[QUOTED PASSAGE]:
——————
Hide table of contents

[Epistemic status: I am optimising for providing arguments worth considering, which means I'm not trying to make certain every argument is strictly valid. I'm not trying to be safe to defer to, so I'm not minimising false-positives. I am just trying to expand the range of available tools to explore this question with, so I'm minimising false-negatives.]


Prize questions

The Future Fund's AI Worldview Prize will award up to $1.5M for work that substantially changes their probabilities on the following three propositions.

  1. “P(misalignment x-risk|AGI)”: Conditional on AGI being developed by 2070, humanity will go extinct or drastically curtail its future potential due to loss of control of AGI
  2. AGI will be developed by January 1, 2043
  3. AGI will be developed by January 1, 2100

See their post if you want the details. Here, I just want to offer some very broad and hasty arguments for why I'm hesitant about the value of AI forecasting in general, and this prize in particular.


Arguments

  • It's worth stating explicitly that an actual working technical solution to the alignment problem with low tax would substantially update the panel's beliefs about proposition A. So this isn't necessarily a contest about forecasting-arguments even if it's (misguidedly, imo) presented as one.
  • I think this matters because I don't see forecasting as being a very targeted use of time for making the world better. In the worst case, this contest can make people less effective because it incentivises them to work on forecasting when they otherwise would have worked on generating solutions. If the latter is substantially more important on the margin, this contest is probably bad.
    • This seems especially true in a research community with high rates of intrinsic motivation.
      • I think a research community functions best when the people who have a well-formed opinion about what is the most effective thing for them to do, end up actually doing that thing. Especially in a pre-paradigmatic field like alignment, where there's no authority you can defer to that will safely ensure that you end up working on something worthwhile.
      • As long as external incentives are approximately smoothly distributed across tasks, their intrinsic motivation to do what they think is the most effective thing for them to do, is more likely to win out over their competing motivations.
      • So I'd be reluctant to introduce imbalanced incentives, because they might displace motivation to act on individual prioritisation.
    • In general, introducing disproportionately strong incentives for a narrow subset of tasks in an area where task prioritisation has very broad uncertainty, seems bad.
      • Ahmdal's law: "the overall performance improvement gained by optimizing a single part of a system is limited by the fraction of time that the improved part is actually used."
——————
[DATA SECTION]:

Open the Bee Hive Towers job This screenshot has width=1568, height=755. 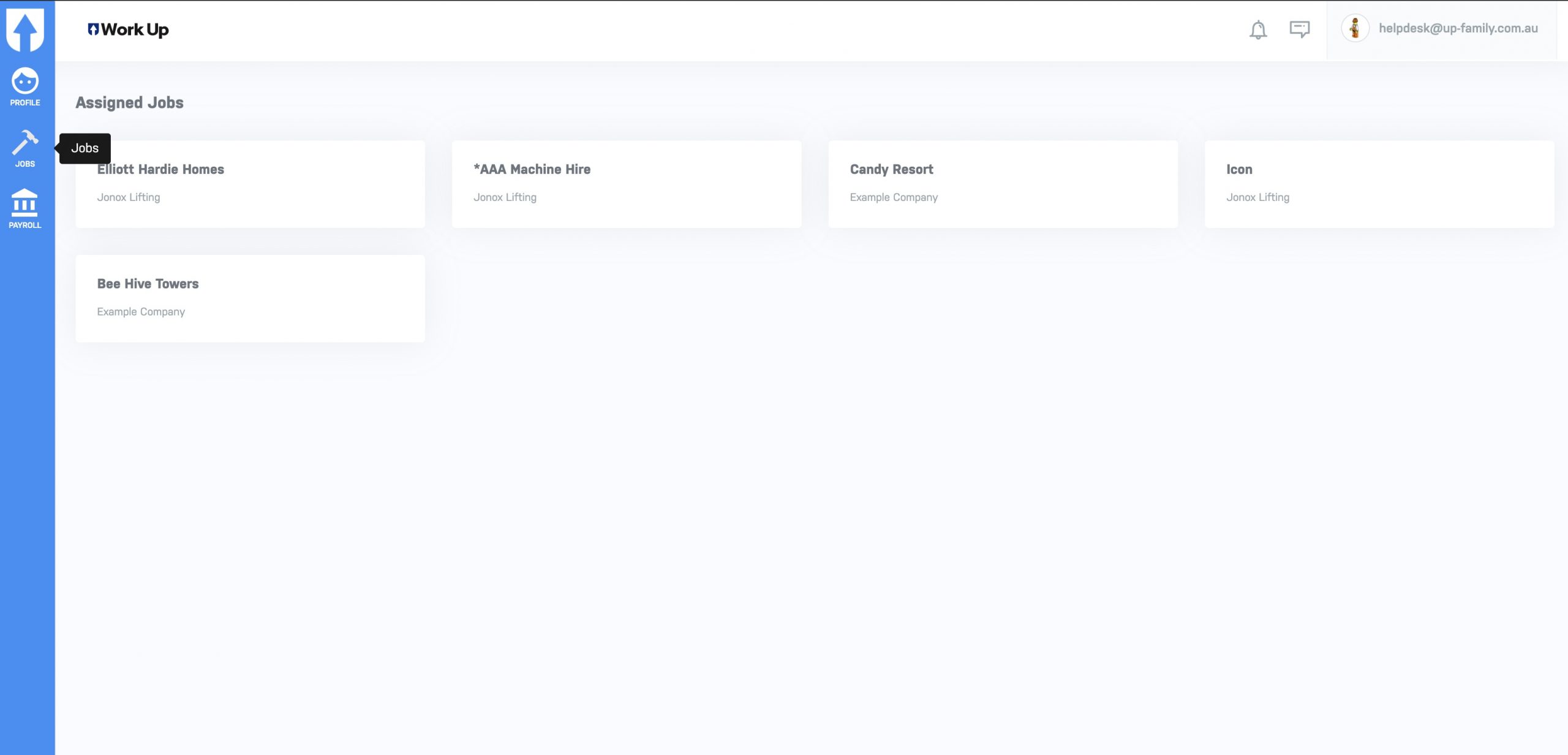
——————
[WHAT IS EXPECTED]: Carry on the post about doubts over the AI Worldview Prize and the value of AI forecasting, starting right after its last sentence.

[EXPECTED ANSWER]:
      • It's like running notepad--and only notepad--on a GTX 3080ti GPU.
  • These words don't have strict definitions, but I think of "forecasting" as spending optimisation on predicting what will happen, and "problem-solving" as trying to change what will happen (by generating new ideas and solutions). Forecasting is differentiating between what's already known, problem-solving is generating something that doesn't exist yet.
    • Forecasters search broadly and exploit what's already written because that's the more reliable way to form informed opinions. They analyse more arguments than they generate, because the former is more cost-effective in terms of value of information related to the forecasting questions.
    • Problem-solvers explore unknown territory with uncertain (hits-based) payoff. If they're part of a research community that can do parallel search, this is the optimal strategy for generating novel solutions that everyone can benefit from, but it's not optimal for making the best forecasts.
    • Forecasting can be important for directing object-level work and choosing between different alignment strategies, and is therefore essential to the project. But it is a step removed from actually trying to develop a solution.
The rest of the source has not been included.